===== 选定文本 =====
117 Populating Next Right Pointers in Each Node II

题目链接：https://leetcode.com/problems/populating-next-right-pointers-in-each-node-ii/

题目：

Follow up for problem "Populating Next Right Pointers in Each Node".

What if the given tree could be any binary tree? Would your previous solution still work?

Note:

You may only use constant extra space.
For example,
Given the following binary tree,
1
/  \
2    3
/ \    \
4   5    7
After calling your function, the tree should look like:
1 -> NULL
/  \
2 -> 3 -> NULL
/ \    \
4-> 5 -> 7 -> NULL

解题思路：

这题和 116 Populating Next Right Pointers in Each Node 的思路一模一样。实际上，我把 116 的答案直接复制到本题轻松 Accepted 。

具体再说一下思路：

1. 层次遍历二叉树，把层次遍历所需的层队列换成层链表，即每层一个链表

2. 在遍历每一层的过程中，通过一个临时指针 p，将该层的结点链接到一起

3. 每一层遍历完后，返回该层左数第一个结点的引用，也就是该层链表的头结点

4. 在上一层给出的结点链表下，遍历下一层的结点，遍历的过程中重复上述操作

代码实现：

/**
* Definition for binary tree with next pointer.
* public class TreeLinkNode {
*     int val;
*     TreeLinkNode left, right, next;
*     TreeLinkNode(int x) { val = x; }
* }
*/
public class Solution {
public void connect(TreeLinkNode root) {
if(root == null)
===== 所给数据 =====
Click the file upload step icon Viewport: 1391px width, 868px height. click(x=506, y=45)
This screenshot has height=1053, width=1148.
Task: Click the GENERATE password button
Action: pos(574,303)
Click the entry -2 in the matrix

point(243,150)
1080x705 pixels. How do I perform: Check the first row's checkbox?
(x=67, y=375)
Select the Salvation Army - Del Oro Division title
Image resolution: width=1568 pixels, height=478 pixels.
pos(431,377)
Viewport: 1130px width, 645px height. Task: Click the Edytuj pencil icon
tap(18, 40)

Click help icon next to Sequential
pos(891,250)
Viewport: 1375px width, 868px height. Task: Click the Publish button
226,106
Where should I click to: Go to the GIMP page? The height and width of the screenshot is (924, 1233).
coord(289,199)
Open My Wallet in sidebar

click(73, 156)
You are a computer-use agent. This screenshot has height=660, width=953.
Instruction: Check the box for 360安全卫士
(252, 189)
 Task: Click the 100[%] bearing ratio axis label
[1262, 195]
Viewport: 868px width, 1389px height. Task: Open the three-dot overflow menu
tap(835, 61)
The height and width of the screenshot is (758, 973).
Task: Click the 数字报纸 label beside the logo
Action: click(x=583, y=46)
=====
**任务要求**
a) 根据这篇题解回答：
(i) 题目的 Note 对额外空间有什么限制？
(ii) 作者把哪一题的答案直接复制到本题并通过了？
(iii) 每一层遍历完后，要返回什么？
b) 这篇题解里，作者为什么能把 116 题的答案直接用在本题上？请用一到三句话说明。
c) 接着这篇题解的代码实现，从 if(root == null) 之后继续往下写。

**逐题解答**
a)
(i) 只能使用常数级的额外空间（constant extra space）。
(ii) 116 Populating Next Right Pointers in Each Node。
(iii) 返回该层左数第一个结点的引用，也就是该层链表的头结点。

b) 因为本题和 116 Populating Next Right Pointers in Each Node 的思路一模一样。所以作者把 116 的答案直接复制过来，就轻松 Accepted 了。

c)
return;
TreeLinkNode oldHead = root;
while(oldHead != null) {
TreeLinkNode p = null;
TreeLinkNode newHead = p; // 二者并不是指向同一个对象的引用
while(oldHead != null) {
if(oldHead.left != null) {
if(p == null) {
p = oldHead.left;
newHead = p; // 二者指向同一个对象的引用
}
else {
p.next = oldHead.left;
p = p.next;
}
}
if(oldHead.right != null) {
if(p == null) {
p = oldHead.right;
newHead = p; // 二者指向同一个对象的引用
}
else {
p.next = oldHead.right;
p = p.next;
}
}
oldHead = oldHead.next;
}
oldHead = newHead;
}
}
}

61 / 61 test cases passed.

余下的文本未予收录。